なおさらなる実施形態では、本発明のヌクレオチド類似体又は同等物は、ホスホジエステル結合中の非架橋酸素の1つの置換を含む。この修飾により、塩基対がわずかに不安定化するが、ヌクレアーゼ分解への重要な耐性が加えられる。好ましいヌクレオチド類似体又は同等物は、ホスホロチオエート、キラルなホスホロチオエート、ホスホロジチオエート、ホスホトリエステル、アミノアルキルホスホトリエステル、H−ホスホネート、例えば3’−アルキレンホスホネート、5’−アルキレンホスホネート及びキラルなホスホネートを含むエチル及び他のアルキルホスホネート、ホスフィネート、例えば3’−アミノホスホルアミデート及びアミノアルキルホスホルアミデートを含むホスホルアミデート、チオノホスホルアミデート、チオノアルキルホスホネート、チオノアルキルホスホトリエステル、セレノホスフェート又はボラノホスフェートを含む。
本発明のさらなる好ましいヌクレオチド類似体又は同等物は、−OH;−F;1つ又は複数のヘテロ原子によって妨げることができる、置換又は非置換の、直鎖状又は分岐状の低級(C1〜C10)アルキル、アルケニル、アルキニル、アルカリル、アリル又はアラルキル;O−、S−又はN−アルキル;O−、S−又はN−アルケニル;O−、S−又はN−アルキニル;O−、S−又はN−アリル;O−アルキル−O−アルキル、−メトキシ、−アミノプロポキシ;メトキシエトキシ;−ジメチルアミノオキシエトキシ;及び−ジメチルアミノエトキシエトキシなどの、2’、3’及び/又は5’位で一又は二置換される、1つ又は複数の糖部分を含む。糖部分は、ピラノース若しくはその誘導体、又はデオキシピラノース若しくはその誘導体、好ましくはリボース若しくはその誘導体、又はデオキシリボース若しくはその誘導体であってよい。好ましい誘導体化された糖部分は、ロックト核酸(LNA)を含み、2’炭素原子が、糖環の3’又は4’炭素原子に連結し、それによって二環式糖部分を形成する。好ましいLNAは、2’−O、4’−C−エチレン架橋核酸を含む(Moritaら.2001.Nucleic Acid Res Supplement No.1:241−242)。これらの置換により、ヌクレオチド類似体又は同等物に、RNase H及びヌクレアーゼ耐性が与えられ、標的RNAに対する親和性が増加する。

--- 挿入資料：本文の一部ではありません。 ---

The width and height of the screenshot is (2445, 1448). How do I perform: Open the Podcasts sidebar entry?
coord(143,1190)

別の実施形態では、本発明のヌクレオチド類似体又は同等物は、1つ又は複数の塩基の修飾又は置換を含む。修飾された塩基は、当業者に既知である又は既知であろう、イノシン、キサンチン、ヒポキサンチン、他の−アザ、デアザ、−ヒドロキシ、−ハロ、−チオ、チオール、−アルキル、−アルケニル、−アルキニル、ピリミジン及びプリン塩基のチオアルキル誘導体などの合成及び天然塩基を含む。

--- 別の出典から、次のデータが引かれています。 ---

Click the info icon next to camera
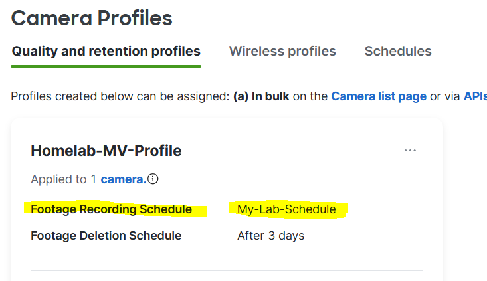This screenshot has height=281, width=487. point(153,179)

アンチセンスオリゴヌクレオチド中の全ての位置が一様に修飾される必要はないことは、当業者に理解される。さらに、前述の類似体又は同等物の1つ以上は、単一のアンチセンスオリゴヌクレオチド中、又はアンチセンスオリゴヌクレオチド内の単一の位置でさえも、組み込むことができる。ある種の実施形態では、本発明のアンチセンスオリゴヌクレオチドは、少なくとも2つの異なるタイプの類似体又は同等物を有する。

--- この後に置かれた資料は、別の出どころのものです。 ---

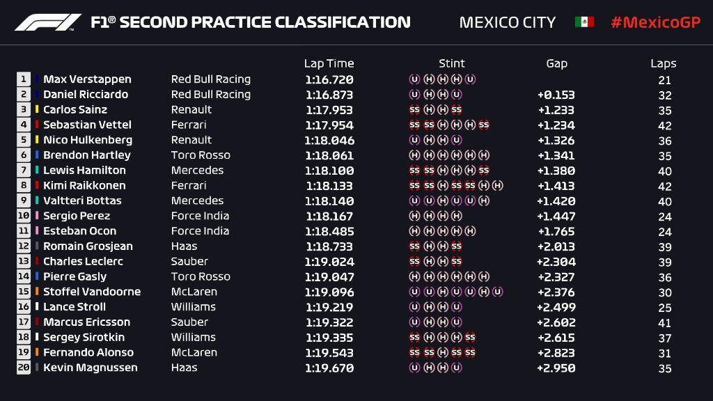The image size is (713, 401).
Task: Click Vandoorne's last ultrasoft tyre icon
Action: point(497,292)
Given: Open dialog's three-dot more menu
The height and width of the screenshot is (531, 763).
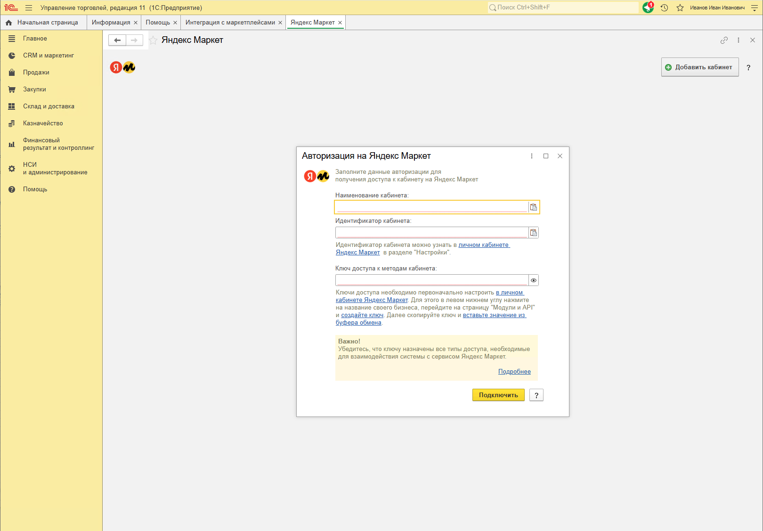Looking at the screenshot, I should 532,156.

本発明のより好ましいアンチセンスオリゴヌクレオチドは、2’−O−メチル修飾リボース(RNA)、2’−O−エチル修飾リボース、2’−O−プロピル修飾リボースなどの、2’−O−アルキルホスホロチオエートアンチセンスオリゴヌクレオチド、及び/又はハロゲン化誘導体などの、これらの修飾の置換誘導体を含む。
本発明の最も好ましいアンチセンスオリゴヌクレオチドは、2’−O−メチルホスホロチオエートリボースを含む。
効率的なエクソン44スキッピングのために、異なるアンチセンスオリゴヌクレオチドを組み合わせられることも、当業者に理解されよう。好ましい実施形態では、2つの異なるアンチセンスオリゴヌクレオチド、3つの異なるアンチセンスオリゴヌクレオチド、4つの異なるアンチセンスオリゴヌクレオチド又は5つの異なるアンチセンスオリゴヌクレオチドなどの、少なくとも2つのアンチセンスオリゴヌクレオチドの組合せが、本発明の方法で使用される。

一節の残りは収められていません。